At a glance: Comparison of charging levels
|Level 1||Level 2||Level 3 (Fast Charge)|
|Voltage||120V||208V or 240V||400V to 800V|
|Maximum output||1.9kW||19.2kW||150kW to 350kW|
|Charging time (for a completely discharged 16-kWh battery)||Around 8 hours||Around 2 hours||20 to 35 minutes for 80% charge|
|Connector||SAE J1772/Tesl||SAE J1772/Tesla||SAE/CCS/CHAdeMO/ Tesla Supercharger|
|Most commonly used||At home||At home and at work||At work (useful for scenarios where time or parking capacity is limited|
|Cost of installation||Least costly to install||Costly, but note that most federal and provincial incentives require at least a Level 2 charging speed||Most expensive to install|
Because higher-powered chargers pull large amounts of electricity from the grid in short amounts of time, they will cost you more in power. That’s why Pascalon suggests businesses aim to charge their vehicles as slowly as possible while still meeting their on-the-road needs.
Once you’ve determined the type and number of chargers you will need, contact your electrical contractor and utility to get answers to important questions like:
- where the power source is located
- whether your current power supply will meet your needs
- whether you have the capacity to increase your power supply if it becomes necessary
5. Educate your employees
Chances are many of your drivers will have never operated an EV, so getting them on board is critical. First, make sure they understand the benefits EVs offer.
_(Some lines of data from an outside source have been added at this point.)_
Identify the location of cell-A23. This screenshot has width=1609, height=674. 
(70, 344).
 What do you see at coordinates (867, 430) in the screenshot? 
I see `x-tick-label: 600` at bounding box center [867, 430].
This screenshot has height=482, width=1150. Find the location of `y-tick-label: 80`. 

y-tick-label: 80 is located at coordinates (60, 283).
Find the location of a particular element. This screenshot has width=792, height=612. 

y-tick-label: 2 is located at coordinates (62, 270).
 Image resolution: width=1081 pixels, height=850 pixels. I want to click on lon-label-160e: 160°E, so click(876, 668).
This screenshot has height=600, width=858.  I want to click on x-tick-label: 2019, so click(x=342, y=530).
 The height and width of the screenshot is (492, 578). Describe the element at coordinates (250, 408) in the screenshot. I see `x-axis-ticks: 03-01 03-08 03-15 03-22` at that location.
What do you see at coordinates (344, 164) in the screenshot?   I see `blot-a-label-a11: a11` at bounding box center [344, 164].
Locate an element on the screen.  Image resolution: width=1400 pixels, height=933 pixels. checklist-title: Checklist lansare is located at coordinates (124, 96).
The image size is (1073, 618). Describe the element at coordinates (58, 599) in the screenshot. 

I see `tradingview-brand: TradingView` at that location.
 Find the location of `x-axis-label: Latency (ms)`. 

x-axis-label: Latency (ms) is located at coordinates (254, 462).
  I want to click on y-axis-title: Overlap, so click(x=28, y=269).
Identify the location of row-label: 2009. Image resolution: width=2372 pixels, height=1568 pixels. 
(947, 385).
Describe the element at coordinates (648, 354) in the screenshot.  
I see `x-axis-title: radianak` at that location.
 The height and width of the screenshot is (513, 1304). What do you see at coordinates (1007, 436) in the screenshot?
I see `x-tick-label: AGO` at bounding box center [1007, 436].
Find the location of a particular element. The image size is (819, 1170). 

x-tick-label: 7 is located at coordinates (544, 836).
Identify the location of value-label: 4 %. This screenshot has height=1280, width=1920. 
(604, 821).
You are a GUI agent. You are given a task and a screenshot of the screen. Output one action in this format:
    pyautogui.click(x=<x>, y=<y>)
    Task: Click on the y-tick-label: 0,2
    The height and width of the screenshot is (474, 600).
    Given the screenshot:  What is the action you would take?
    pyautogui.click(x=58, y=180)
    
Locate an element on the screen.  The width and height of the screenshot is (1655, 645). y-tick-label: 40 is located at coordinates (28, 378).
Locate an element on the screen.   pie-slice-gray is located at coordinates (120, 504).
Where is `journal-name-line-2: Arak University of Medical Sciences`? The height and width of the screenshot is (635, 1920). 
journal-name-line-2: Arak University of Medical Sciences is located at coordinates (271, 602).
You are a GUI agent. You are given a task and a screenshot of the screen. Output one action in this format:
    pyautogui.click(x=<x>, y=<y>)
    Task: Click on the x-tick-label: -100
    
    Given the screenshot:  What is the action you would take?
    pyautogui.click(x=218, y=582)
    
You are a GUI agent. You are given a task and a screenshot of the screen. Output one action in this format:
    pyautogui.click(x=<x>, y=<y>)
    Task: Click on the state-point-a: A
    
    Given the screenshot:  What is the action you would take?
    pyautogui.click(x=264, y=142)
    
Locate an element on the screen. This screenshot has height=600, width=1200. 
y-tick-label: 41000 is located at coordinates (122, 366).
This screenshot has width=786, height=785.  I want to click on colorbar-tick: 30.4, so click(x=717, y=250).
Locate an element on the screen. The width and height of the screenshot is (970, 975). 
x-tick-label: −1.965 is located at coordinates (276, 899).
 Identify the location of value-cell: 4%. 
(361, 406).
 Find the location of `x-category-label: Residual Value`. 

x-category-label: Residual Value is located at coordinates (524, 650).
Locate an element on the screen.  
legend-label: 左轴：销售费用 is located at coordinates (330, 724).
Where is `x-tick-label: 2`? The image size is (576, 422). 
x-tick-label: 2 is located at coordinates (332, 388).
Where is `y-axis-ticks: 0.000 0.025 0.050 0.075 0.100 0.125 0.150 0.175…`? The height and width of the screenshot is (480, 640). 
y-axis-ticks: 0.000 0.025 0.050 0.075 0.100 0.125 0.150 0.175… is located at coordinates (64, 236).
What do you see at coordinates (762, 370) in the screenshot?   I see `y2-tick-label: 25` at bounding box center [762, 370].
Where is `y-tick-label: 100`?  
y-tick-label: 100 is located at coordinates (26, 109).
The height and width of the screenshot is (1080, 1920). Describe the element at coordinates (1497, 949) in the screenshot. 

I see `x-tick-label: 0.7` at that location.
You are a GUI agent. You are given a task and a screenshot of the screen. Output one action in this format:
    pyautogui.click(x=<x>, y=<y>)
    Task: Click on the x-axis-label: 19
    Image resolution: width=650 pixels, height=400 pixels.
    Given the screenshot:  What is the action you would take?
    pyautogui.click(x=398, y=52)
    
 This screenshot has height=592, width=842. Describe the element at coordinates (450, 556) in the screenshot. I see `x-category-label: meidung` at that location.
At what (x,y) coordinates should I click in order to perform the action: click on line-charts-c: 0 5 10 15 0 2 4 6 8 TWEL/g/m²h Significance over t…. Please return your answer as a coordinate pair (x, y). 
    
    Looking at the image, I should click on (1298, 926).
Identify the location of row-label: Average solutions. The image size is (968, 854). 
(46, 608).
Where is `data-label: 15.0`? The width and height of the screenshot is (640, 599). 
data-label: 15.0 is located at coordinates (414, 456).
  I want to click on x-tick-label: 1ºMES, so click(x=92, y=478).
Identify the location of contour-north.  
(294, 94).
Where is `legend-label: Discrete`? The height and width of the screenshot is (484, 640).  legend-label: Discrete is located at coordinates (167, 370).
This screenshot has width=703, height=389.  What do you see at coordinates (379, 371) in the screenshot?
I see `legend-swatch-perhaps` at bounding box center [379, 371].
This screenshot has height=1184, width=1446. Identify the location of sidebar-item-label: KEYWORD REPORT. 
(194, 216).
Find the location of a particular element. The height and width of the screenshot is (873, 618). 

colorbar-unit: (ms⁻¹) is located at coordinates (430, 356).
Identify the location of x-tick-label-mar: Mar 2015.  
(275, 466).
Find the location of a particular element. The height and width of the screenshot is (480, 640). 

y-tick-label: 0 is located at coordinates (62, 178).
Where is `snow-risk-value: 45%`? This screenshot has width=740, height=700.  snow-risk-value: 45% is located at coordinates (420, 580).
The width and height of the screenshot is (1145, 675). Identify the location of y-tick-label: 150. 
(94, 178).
Next, provide them with training on things like:
- how to charge vehicles efficiently
- how to maximize range by reducing power consumption
- how to increase regenerative braking and one-pedal driving
- the importance of slow acceleration and moderate highway speeds
This training is critical to your transition’s success and will support the necessary culture shift.
“A few months in, we often see the most skeptical of drivers become the most ardent supporters,” says Pascalon.
6. Monitor and measure progress
After the pilot program is completed and you have begun the transition to a fully electric fleet, continue to monitor your fleet’s performance and emission reductions.
Is your new electric fleet meeting the goals you set out in the beginning? If not, tweak the plan. While switching to an EV fleet takes planning, investments and staff buy-in, the rewards can be long-lasting.
“An electrification project is a chance to stop and question your operations to find efficiencies,” says Pascalon. Done right, it can save you money and help you cut
down on direct greenhouse gas emissions—and that’s a win for both your business and the environment.